Mirabella isn't cheap. Residents commonly pay an entrance fee that ranges from a minimum of $260,000 up to $600,000 or $700,000, depending on the size and style of apartment. The entrance fee is 90 percent returnable to residents' estates. Most residents sell their homes to come up with the entrance fee. In addition, residents pay a monthly fee of $3,500 to $4,200, plus $854 for a second person. The fee covers complimentary short-stay nursing care and discounted long-term care. It also covers utilities, housekeeping, parking, security and up to 30 meals per month per person in one of Mirabella's four restaurants.
Despite the cost, Mirabella will reach 95 percent occupancy by the end of January, and 300 prospective residents have paid $1,000 to get on the waiting list.
The urban renewal site that includes Mirabella is planned to eventually have 5,000 residents and 10,000 jobs, said Geraldene Moyle, senior project manager with the Portland Development Commission, which oversees the district. As the only retirement center planned, it diversifies the area, Moyle says.

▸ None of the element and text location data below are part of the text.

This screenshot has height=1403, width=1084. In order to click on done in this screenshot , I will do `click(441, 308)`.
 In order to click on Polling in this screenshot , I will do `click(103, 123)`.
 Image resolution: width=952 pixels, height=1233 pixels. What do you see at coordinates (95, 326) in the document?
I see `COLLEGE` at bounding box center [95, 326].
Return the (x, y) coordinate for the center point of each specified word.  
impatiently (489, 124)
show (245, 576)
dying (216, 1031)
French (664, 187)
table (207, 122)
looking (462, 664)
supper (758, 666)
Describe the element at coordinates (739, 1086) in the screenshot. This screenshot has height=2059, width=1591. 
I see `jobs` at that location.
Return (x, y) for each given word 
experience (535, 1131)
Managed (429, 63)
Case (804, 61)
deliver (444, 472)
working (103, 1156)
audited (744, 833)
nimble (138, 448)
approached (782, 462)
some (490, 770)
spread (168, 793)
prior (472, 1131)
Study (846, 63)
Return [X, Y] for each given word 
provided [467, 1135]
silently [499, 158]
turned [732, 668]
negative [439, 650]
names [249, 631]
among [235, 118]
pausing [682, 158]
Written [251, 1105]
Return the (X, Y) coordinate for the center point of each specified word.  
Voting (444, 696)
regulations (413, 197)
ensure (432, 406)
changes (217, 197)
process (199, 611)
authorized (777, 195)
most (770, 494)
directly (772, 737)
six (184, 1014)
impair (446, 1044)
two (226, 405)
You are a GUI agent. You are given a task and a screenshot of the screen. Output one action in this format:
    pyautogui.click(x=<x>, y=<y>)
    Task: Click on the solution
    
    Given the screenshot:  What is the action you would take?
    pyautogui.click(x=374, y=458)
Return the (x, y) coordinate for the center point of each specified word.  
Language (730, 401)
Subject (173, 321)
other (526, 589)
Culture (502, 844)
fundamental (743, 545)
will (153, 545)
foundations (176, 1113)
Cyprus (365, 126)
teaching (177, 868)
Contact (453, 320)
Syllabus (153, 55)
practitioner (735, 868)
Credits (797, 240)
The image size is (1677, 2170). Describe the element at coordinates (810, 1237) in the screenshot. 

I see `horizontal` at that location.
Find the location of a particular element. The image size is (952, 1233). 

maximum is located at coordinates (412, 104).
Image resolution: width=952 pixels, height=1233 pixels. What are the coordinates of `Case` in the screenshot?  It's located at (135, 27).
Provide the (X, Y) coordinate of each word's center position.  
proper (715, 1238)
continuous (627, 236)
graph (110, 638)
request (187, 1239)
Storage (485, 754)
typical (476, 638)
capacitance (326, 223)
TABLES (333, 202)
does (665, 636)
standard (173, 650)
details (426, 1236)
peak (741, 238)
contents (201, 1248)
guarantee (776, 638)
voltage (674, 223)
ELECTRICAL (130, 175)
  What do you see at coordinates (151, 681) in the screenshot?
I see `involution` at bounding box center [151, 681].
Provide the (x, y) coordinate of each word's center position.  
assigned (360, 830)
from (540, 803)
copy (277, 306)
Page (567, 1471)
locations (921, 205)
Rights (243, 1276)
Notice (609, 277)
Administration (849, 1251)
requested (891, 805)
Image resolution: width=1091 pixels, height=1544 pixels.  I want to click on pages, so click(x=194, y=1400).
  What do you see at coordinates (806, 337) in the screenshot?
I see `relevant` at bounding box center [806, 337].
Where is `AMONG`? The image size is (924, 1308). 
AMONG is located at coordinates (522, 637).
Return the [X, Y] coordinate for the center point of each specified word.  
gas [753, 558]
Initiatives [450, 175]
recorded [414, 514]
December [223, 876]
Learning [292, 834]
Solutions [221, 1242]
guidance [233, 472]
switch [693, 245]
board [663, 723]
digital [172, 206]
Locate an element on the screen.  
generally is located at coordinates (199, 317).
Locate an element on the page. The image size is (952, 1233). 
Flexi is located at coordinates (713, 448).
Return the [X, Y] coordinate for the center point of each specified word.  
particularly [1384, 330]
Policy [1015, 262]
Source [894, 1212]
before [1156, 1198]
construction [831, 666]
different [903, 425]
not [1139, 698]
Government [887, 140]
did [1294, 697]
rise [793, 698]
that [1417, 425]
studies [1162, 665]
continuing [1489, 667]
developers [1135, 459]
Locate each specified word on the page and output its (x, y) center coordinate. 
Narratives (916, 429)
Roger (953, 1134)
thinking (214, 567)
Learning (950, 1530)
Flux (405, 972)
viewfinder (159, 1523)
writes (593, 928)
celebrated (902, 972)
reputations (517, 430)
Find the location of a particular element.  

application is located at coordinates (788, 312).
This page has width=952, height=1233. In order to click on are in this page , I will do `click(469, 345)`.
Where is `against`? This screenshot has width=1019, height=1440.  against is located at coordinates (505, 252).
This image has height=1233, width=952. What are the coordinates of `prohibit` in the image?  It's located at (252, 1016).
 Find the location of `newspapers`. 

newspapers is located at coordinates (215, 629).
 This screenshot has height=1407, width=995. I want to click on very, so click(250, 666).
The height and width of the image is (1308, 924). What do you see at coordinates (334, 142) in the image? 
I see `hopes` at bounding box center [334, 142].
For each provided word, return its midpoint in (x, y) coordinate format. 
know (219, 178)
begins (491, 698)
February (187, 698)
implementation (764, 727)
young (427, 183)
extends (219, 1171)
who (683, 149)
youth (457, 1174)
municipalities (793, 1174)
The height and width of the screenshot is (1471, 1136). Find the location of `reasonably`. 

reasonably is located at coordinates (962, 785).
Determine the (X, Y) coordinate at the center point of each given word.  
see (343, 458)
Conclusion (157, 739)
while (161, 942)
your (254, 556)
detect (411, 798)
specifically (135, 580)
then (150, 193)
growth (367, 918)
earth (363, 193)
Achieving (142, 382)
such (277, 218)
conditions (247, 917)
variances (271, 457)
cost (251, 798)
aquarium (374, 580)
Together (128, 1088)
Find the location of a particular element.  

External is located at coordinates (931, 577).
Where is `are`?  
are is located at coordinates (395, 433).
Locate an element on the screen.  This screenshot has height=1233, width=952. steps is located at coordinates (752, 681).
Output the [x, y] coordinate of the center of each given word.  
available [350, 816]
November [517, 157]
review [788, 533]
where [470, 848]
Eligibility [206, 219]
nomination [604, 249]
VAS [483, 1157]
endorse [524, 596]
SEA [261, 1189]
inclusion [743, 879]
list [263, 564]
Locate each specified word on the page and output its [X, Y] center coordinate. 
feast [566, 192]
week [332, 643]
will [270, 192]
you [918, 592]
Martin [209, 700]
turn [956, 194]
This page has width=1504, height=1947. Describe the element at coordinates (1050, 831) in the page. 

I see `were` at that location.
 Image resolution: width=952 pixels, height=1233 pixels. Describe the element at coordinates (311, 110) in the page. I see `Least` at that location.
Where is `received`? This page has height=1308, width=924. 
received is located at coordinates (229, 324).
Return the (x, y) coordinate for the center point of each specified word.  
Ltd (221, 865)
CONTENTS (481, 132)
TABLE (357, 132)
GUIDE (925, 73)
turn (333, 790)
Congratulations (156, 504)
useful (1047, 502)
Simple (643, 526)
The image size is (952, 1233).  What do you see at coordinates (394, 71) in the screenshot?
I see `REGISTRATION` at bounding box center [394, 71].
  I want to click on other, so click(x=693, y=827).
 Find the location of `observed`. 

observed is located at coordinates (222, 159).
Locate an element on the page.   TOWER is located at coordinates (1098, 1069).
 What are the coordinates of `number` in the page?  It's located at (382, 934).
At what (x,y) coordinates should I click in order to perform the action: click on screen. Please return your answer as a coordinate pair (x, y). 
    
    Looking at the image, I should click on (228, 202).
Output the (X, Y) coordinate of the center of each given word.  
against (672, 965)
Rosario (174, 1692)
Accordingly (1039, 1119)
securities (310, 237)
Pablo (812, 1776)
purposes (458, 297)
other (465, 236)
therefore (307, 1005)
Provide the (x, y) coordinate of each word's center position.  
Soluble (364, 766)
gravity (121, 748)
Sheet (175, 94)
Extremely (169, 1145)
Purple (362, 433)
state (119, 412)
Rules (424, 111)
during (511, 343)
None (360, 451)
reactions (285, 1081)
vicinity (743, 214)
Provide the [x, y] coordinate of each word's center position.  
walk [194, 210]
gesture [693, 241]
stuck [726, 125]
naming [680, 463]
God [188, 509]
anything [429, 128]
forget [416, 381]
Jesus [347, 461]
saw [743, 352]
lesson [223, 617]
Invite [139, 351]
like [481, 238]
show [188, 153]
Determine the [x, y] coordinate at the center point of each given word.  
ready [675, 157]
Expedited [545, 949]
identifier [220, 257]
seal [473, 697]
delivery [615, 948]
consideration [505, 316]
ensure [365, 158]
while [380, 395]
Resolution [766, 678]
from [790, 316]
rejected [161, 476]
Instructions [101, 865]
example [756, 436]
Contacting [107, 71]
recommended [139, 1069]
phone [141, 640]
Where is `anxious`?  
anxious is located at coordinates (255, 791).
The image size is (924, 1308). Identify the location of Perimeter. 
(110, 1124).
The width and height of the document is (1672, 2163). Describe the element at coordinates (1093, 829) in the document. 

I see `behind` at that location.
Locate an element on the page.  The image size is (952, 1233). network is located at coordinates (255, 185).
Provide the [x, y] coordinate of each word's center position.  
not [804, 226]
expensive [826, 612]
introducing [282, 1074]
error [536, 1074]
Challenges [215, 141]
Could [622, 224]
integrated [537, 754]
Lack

"While it was under construction we'd get calls all the time," she says. "I'm not surprised it filled up quickly."
Paula Carder, a Portland State University gerontologist, says Mirabella is part of a national trend in retirement living.
"Transportation and activities," she says, "and close to health care."
The building's sustainability features appeal to seniors, she says.
"I think often times the focus on green living and recycling tends to be about younger people, but certainly older people can be seen as stewards," she says. "They want the world to be a better place for their children and grandchildren."
Riepma, the Pacific Retirement Services senior vice president, says Mirabella Portland is a highlight of his 33 years of building retirement communities.
"Of all my endeavors, this one turned out remarkably well," he says. "This is surely not my grandparents' old folks home."